Em diálogo com a Associação italiana diabetici, os proponentes do projeto ressaltaram que a mudança não pretende afrouxar critérios de segurança, mas tornar os procedimentos mais adequados à realidade clínica contemporânea — onde o monitoramento contínuo e terapias mais eficazes transformaram a gestão do diabetes. "Não se trata apenas de uma rotina administrativa, mas da dignidade e da autonomia de milhares de pessoas", sublinhou De Poli na conferência.
Para quem vive com diabetes, a dificuldade em renovar ou obter a patente pode significar perda de independência, impacto no trabalho e redução da participação na vida social. O projeto busca, portanto, reduzir barreiras burocráticas que persistem apesar das mudanças no tratamento e no controle da doença. Entre as propostas apontadas está a revisão dos critérios de avaliação médica, com reconhecimento das tecnologias de monitorização e dos progressos terapêuticos, embora o texto final do projeto de lei precise ainda detalhar as medidas técnicas.
Como observador atento das pequenas mudanças que afetam a vida cotidiana, sinto que essa iniciativa toca a "respiração da cidade": quando facilitamos a mobilidade de quem precisa, estamos cultivando um tecido urbano mais justo. É como ajustar o relógio interno de uma comunidade para que os ritmos de saúde e liberdade voltem a bater em sincronia.

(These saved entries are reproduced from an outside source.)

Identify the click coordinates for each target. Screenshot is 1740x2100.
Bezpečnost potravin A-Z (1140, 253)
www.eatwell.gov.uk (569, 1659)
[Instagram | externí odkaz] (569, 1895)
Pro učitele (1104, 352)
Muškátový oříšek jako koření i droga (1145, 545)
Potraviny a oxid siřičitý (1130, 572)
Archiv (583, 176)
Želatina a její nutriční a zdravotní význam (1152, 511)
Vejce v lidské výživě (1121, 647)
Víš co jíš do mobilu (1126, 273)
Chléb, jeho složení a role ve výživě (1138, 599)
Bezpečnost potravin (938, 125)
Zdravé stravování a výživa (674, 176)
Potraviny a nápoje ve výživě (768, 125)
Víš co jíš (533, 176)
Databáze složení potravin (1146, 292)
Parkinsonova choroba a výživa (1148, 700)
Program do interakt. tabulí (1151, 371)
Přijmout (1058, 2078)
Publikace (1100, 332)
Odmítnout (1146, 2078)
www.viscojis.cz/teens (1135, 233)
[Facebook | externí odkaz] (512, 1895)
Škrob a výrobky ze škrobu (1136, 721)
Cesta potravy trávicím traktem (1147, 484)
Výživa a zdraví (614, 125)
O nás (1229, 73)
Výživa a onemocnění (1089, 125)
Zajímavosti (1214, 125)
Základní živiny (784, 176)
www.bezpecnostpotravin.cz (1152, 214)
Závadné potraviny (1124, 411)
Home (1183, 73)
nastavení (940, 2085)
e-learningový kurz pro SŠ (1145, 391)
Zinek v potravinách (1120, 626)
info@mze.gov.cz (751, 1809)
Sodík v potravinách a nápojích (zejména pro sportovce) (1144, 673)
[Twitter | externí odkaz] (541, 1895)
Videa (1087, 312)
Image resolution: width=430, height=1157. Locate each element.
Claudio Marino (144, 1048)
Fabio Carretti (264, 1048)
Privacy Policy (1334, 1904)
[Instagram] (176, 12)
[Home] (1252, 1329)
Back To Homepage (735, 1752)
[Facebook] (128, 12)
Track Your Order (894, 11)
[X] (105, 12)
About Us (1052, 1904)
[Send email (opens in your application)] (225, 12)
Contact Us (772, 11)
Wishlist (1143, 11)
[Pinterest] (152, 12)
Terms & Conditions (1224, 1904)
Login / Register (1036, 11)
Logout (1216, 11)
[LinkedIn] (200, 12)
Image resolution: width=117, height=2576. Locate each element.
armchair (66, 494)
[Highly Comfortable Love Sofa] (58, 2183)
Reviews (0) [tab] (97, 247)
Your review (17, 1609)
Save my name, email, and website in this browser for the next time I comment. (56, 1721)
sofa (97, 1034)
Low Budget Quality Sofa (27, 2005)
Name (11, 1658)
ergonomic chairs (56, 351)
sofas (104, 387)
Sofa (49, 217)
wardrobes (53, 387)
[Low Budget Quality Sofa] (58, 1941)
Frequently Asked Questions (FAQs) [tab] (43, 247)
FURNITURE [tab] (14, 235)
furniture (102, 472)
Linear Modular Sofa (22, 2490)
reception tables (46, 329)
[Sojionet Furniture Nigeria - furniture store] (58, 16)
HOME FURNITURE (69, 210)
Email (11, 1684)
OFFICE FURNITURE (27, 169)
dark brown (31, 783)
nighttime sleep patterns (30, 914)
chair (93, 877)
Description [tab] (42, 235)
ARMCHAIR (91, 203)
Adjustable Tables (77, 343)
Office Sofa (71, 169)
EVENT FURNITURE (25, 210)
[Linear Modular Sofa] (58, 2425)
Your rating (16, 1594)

Representantes da sociedade civil e associações de pacientes acompanham com atenção a tramitação no Senado. A expectativa é que o debate leve em conta evidências clínicas recentes, salvaguardando sempre a segurança no trânsito. O desafio é permitir que a legislação acompanhe a colheita de hábitos e tecnologias que renovam a vida das pessoas com diabetes, sem abrir mão das proteções coletivas.
Nos próximos passos, o texto será discutido nas comissões competentes do Parlamento, onde poderão ser apresentadas emendas e sugestões técnicas. A pauta abre uma janela para repensar como o Estado regulamenta a circulação, conciliando o cuidado com a saúde pública e o respeito pela autonomia individual — uma questão que toca, no fim das contas, à dignidade humana.